** Given records follows **
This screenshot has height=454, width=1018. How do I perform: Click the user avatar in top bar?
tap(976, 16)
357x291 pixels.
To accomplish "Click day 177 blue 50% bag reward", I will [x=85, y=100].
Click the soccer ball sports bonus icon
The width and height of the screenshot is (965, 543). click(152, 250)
** End of Given records **
** Given records follows **
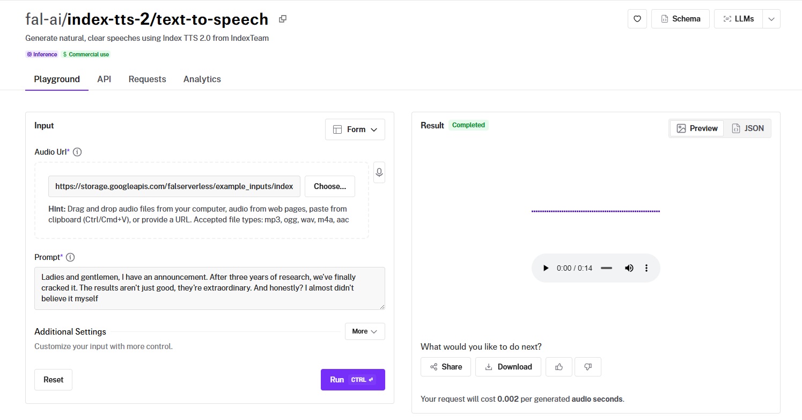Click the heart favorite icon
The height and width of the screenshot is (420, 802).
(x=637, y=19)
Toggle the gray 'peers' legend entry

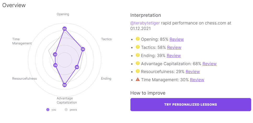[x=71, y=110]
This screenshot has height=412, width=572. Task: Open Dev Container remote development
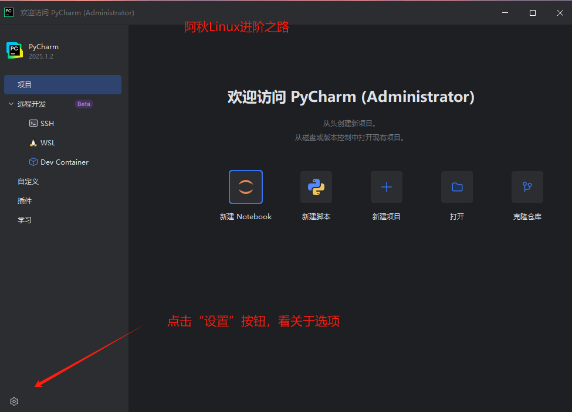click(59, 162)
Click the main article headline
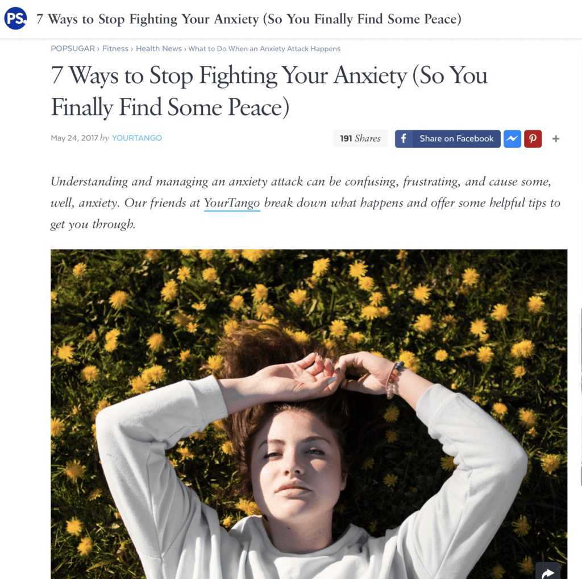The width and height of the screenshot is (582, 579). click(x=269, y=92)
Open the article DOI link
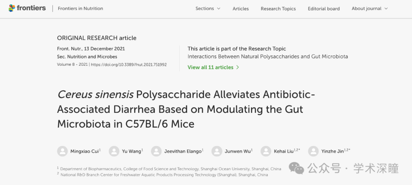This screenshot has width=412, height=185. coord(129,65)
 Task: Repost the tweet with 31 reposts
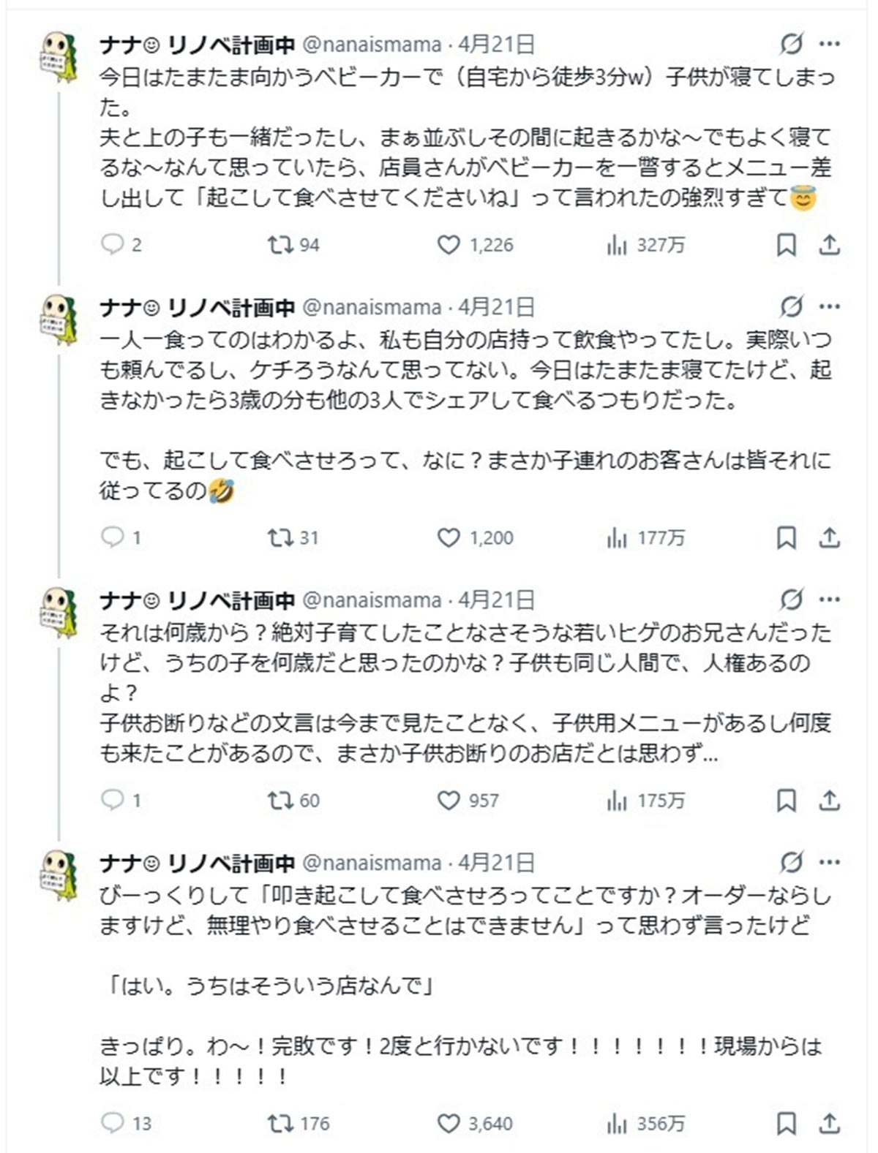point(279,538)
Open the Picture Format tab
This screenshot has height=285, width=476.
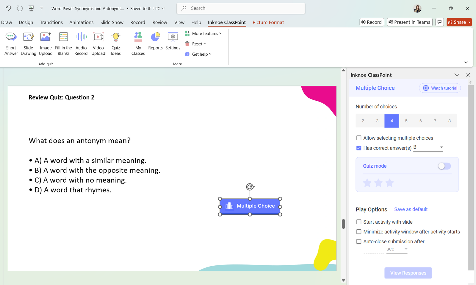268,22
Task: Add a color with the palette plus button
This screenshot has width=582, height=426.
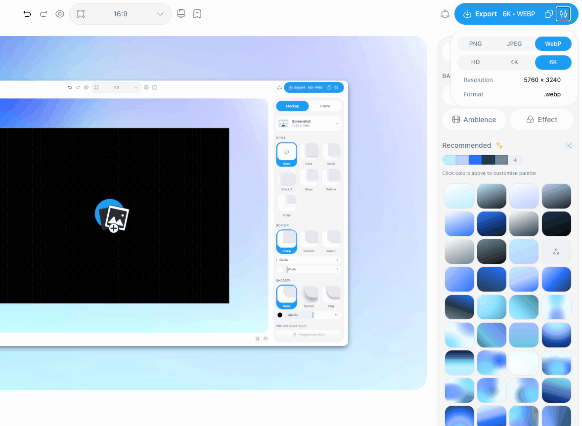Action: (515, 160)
** End of Given records **
• **What is expected**
The answer should consist only of the lines above from the one with "Click the main article headline" through the one with "Task: Add a", repeated exactly, with no pictures among them.

• **Your solution**
Click the main article headline
The width and height of the screenshot is (582, 579). click(x=269, y=92)
Open the article DOI link
This screenshot has width=412, height=185. coord(129,65)
 Task: Repost the tweet with 31 reposts
point(279,538)
Open the Picture Format tab
This screenshot has height=285, width=476.
268,22
Task: Add a color with the palette plus button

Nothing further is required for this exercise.